Saya jadi ingat masa lalu. Dulu waktu kecil, saya dan teman-teman sepermainan sering berburu capung. Kadang menangkapnya dengan memakai getah buah nangka yang dililitkan di ujung kayu, kadang menangkapnya dengan cara memancing menggunakan capung lebih kecil sebagai umpan. Walaupun rasa capung bakar itu tak karuan, tapi seru saja rasanya waktu itu.
Sementara, ketika kami sedang membicarakan sate capung dan belalang, sebagian besar rekan-rekan saya sudah masuk tenda. Sepertinya masing-masing sudah membungkus tubuh dengan kantong tidur. Mereka, seperti juga saya, pasti lelah usai seharian melakukan perjalanan pergi pulang ke Loser dan Leuser. Hanya saja, saya dan sebagian kecil dari kami, lebih memilih untuk duduk lebih lama di luar. Menatap nyala api, ngobrol berbagai hal sambil mengeringkan pakaian yang basah.
Dalam tegukan teh manis yang hangat, di tempat seperti ini, hal-hal yang biasanya terasa penting di bawah sana—di kota, di kantor, di kehidupan sehari-hari—mendadak terasa begitu kecil dan jauh. Yang tersisa hanya rasa syukur telah sampai sejauh ini, di tanah yang asing tapi terasa akrab. Di bawah langit yang sama, tapi dengan pandangan yang baru.
Dan tentu saja perjalanan belum selesai. Malam ini, di Kamp Lapangan Bola, saya merasa ada bagian dalam diri yang kembali pulang. Bukan pulang ke tempat, melainkan ke keadaan: ketika tubuh lelah tapi hati penuh. Ketika waktu melambat agar kita bisa mendengarkan hidup dengan lebih jernih. Ketika gunung, hutan, dan sabana, serta binatang-binatangnya tak lagi hanya jadi latar kisah, tetapi menjadi guru yang diam-diam memberi pelajaran: tentang kerendahan hati, tentang keberanian, dan tentang hati yang khusuk mendengar sunyi.
Strategi Turun Gunung
Malam berganti pagi. Kabut masih tipis menggantung ketika kami berkemas di kamp. Ada rasa lega karena kami telah menuntaskan pencapaian puncak-puncak utama di Pegunungan Leuser ini. Hari ini kami akan turun gunung. Kembali menuju Keudah, kampung terakhir yang beberapa hari sebelumnya menjadi titik awal pendakian. Sesuai rencana, dalam waktu empat hari ke depan, kami akan tiba di peradaban.

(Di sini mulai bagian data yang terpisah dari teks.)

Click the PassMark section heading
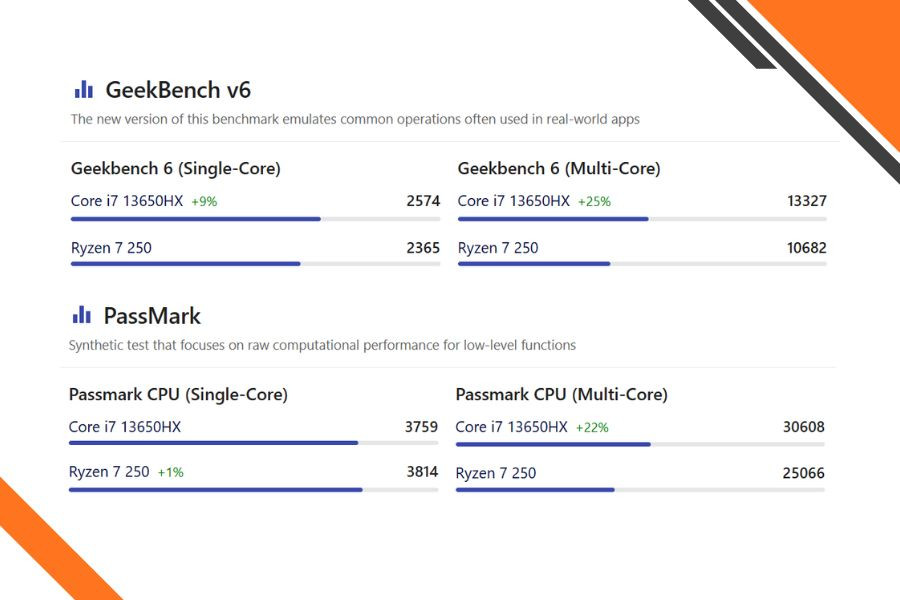The width and height of the screenshot is (900, 600). (152, 316)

Turun gunung selalu punya logikanya sendiri. Jika saat mendaki ke puncak kami harus menyesuaikan ritme tubuh dengan ketinggian, beban, serta medan yang menanjak; maka perjalanan turun memberikan keuntungan berupa jalur yang lebih bersahabat. Jika sebelumnya apa yang ditempuh selama dua hari penuh, kini akan diringkas menjadi satu hari perjalanan turun. Lebih singkat, tapi lebih jauh.
Contohnya, ketika mendaki dari Bivak Kaleng menuju Kamp Lapangan Bola, kami membutuhkan waktu dua hari dengan menginap semalam di Kamp Simpang Tanpa Nama. Namun, saat turun kali ini, jalur yang sama akan kami tempuh sekali jalan tanpa harus bermalam lagi.
Hal serupa terjadi di bagian jalur lain. Sebelumnya dari Sungai Alas menuju Bivak Kaleng, perjalanan mendaki menuntut satu malam peristirahatan di Kamp Tronton. Tetapi, ketika turun kali ini, dari Bivak Kaleng kami bisa langsung menuruni jalur hingga Sungai Alas tanpa perlu lagi bermalam.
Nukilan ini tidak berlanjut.